| Material |
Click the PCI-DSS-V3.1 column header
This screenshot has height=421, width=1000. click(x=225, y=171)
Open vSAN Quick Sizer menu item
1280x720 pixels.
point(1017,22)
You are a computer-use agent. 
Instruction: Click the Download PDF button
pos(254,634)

* * *

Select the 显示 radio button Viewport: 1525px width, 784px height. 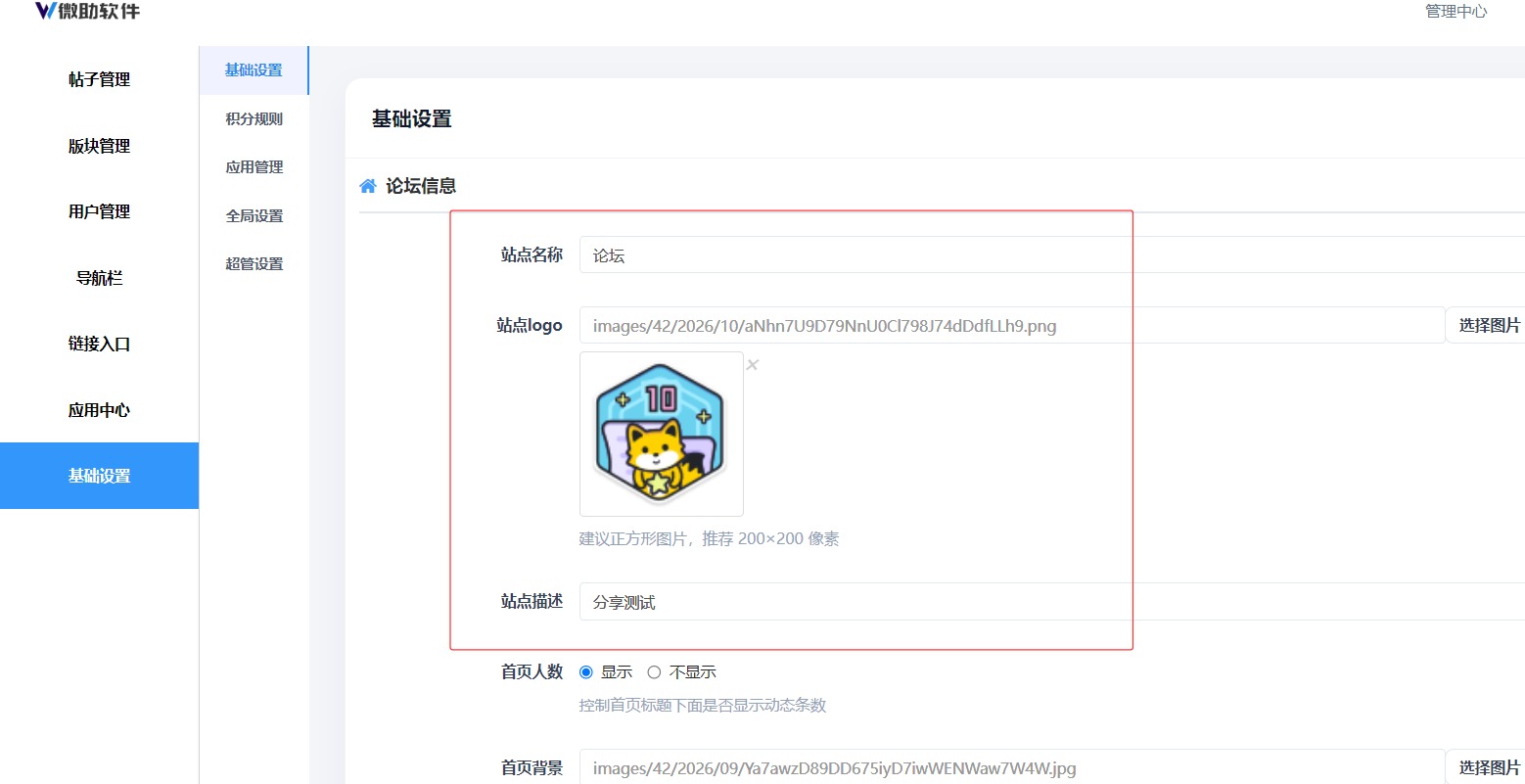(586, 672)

| Directive |
Can you express the lines from the one containing "You are a computer-use agent." up to and including the one containing "pos(254,634)" as a JSON list of strings, with one string per line and blank lines omitted?

| Final answer |
[
  "You are a computer-use agent. ",
  "Instruction: Click the Download PDF button",
  "pos(254,634)"
]